Though Tuason was already well-acquainted with religious work since the 1980s, in 2007, Tuason became involved with the Cenacle Group, a prayer group guided by Bishop Federico Escaler. In 2007, Tuason was granted the Pax Award a title given to alumni Scholasticans for her charitable works and involvements.

On October 2, 2009, Tuason presented her diplomatic and academic credentials to Pope Benedict XVI in the summer residence of Castel Gandolfo palace as the new ambassador-extraordinary and Plenipotentiary of the Republic of the Philippines to the Holy See. Tuason also holds concurrent jurisdiction over the Sovereign Military Order of Malta as a Dame of Magistral Grace. She met with the pontiff and discussed major issues concerning Catholicism in the Philippines, more specifically the ongoing typhoon storm at the time Ketsana / Ondoy.

After presenting her credentials to Pope Benedict XVI, Tuason was escorted to the Blessed Sacrament chapel in Saint Peter's Basilica and was given the rare privilege of visiting the underground, tomb of Saint Peter.
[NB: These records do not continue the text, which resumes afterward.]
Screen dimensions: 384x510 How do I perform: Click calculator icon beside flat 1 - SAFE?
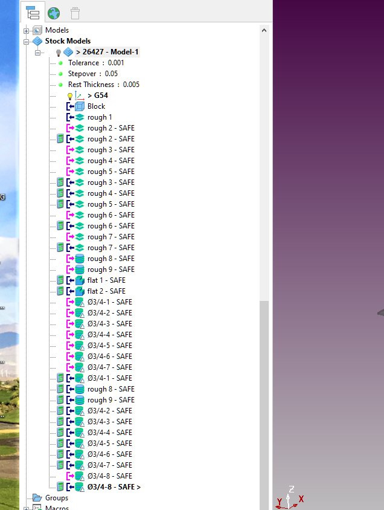pos(60,280)
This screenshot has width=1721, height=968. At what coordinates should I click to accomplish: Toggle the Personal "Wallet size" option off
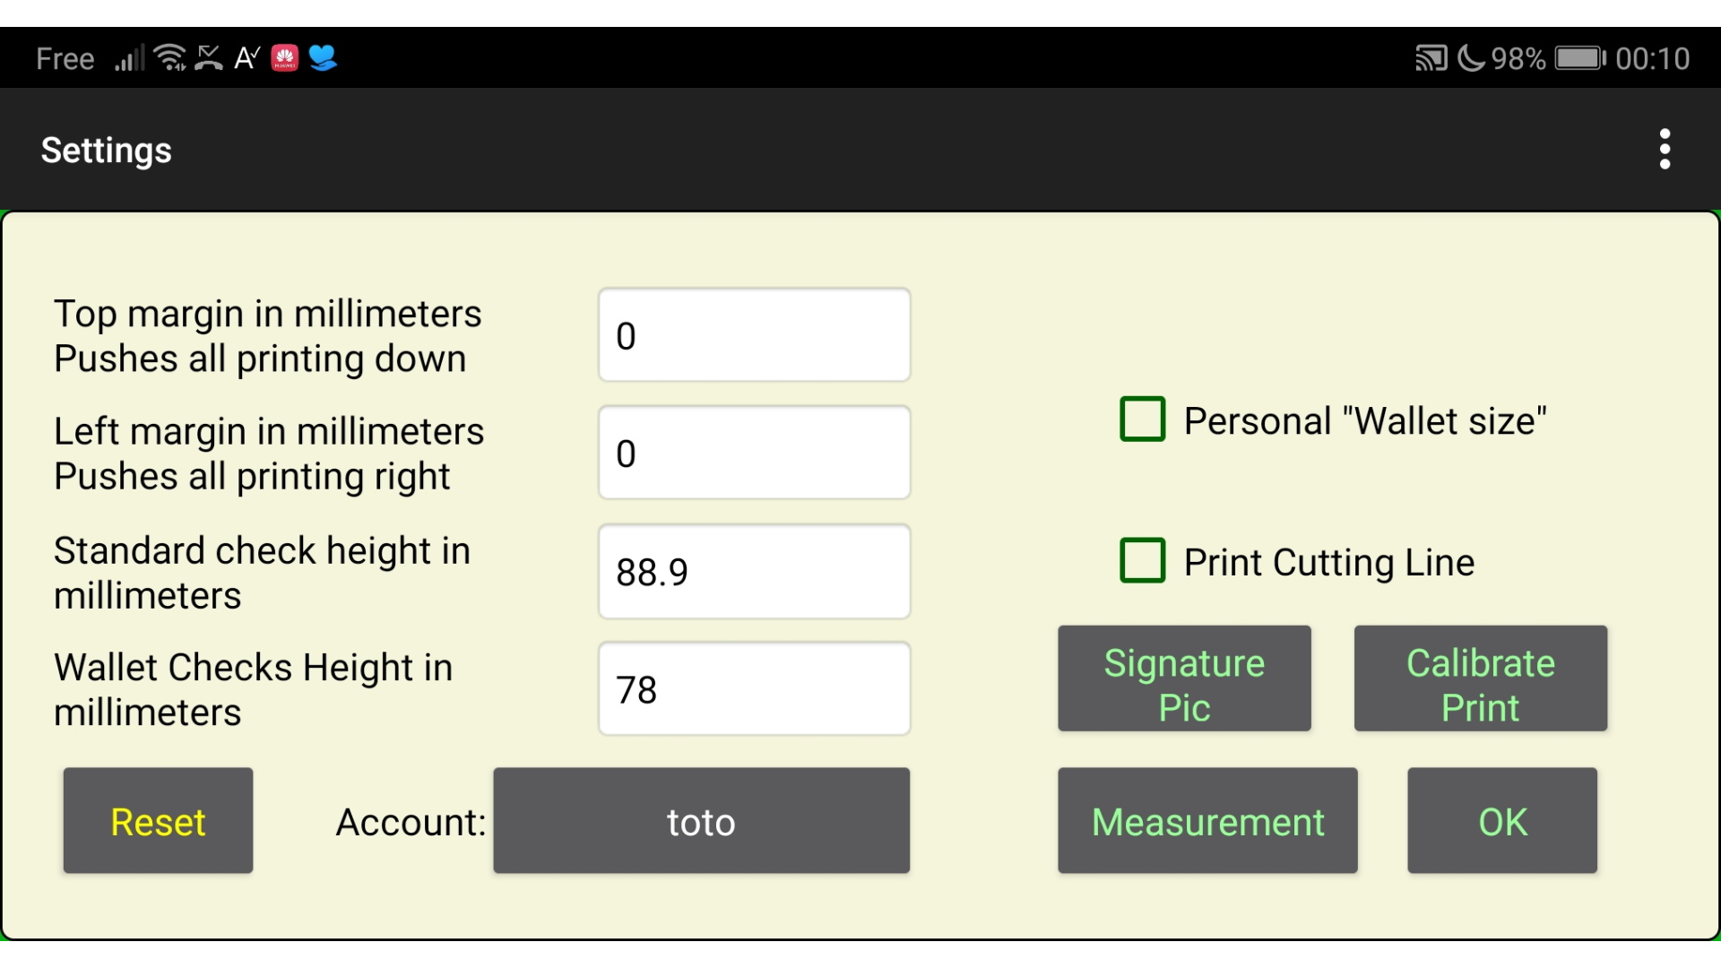tap(1142, 419)
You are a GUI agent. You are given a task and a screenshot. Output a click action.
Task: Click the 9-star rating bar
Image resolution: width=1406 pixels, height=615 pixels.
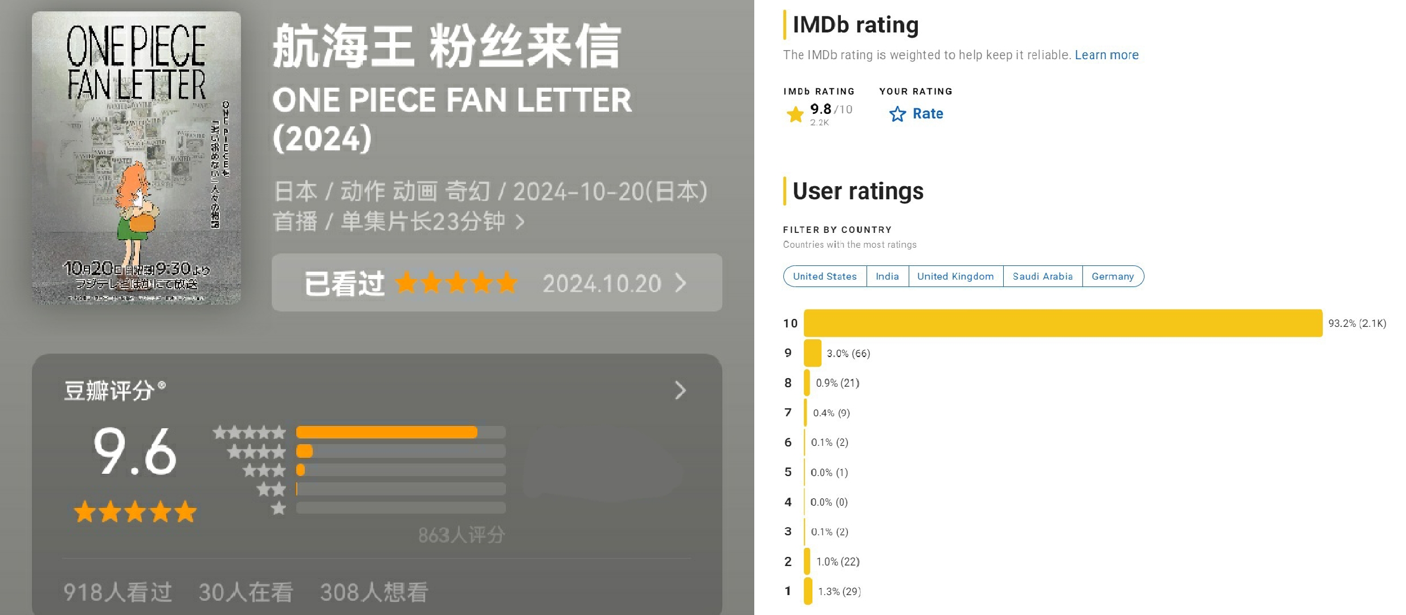click(812, 353)
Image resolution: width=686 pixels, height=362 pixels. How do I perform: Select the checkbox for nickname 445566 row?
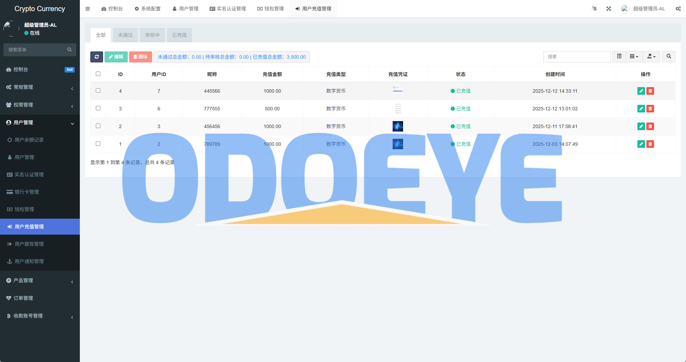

In February 2012, Tuason obtained ecclesiastical license from the Congregation for the Causes of Saints for the relics of Saint Clare of Assisi from Foligno, Italy to tour the Philippines for the first time in 800 years.

On May 23, 2012, Tuason was awarded by the Vatican with the Order of Pius IX, Class of Dame. The former Holy See's Chief of Protocol, Archbishop Fortunatus Nwachukwu, assisted by Monsignor Guillermo Javier Karcher, 1st Class Attaché of the Secretariat of State, presented the award to Ambassador Tuason. Nwachukwu noted that Pope Benedict XVI has decided to give the award to Tuason for her "significant contributions in the advancement of bilateral relations between the Holy See and the Philippines". The award is signed by Secretary of State of the Holy See, Cardinal Tarcisio Bertone.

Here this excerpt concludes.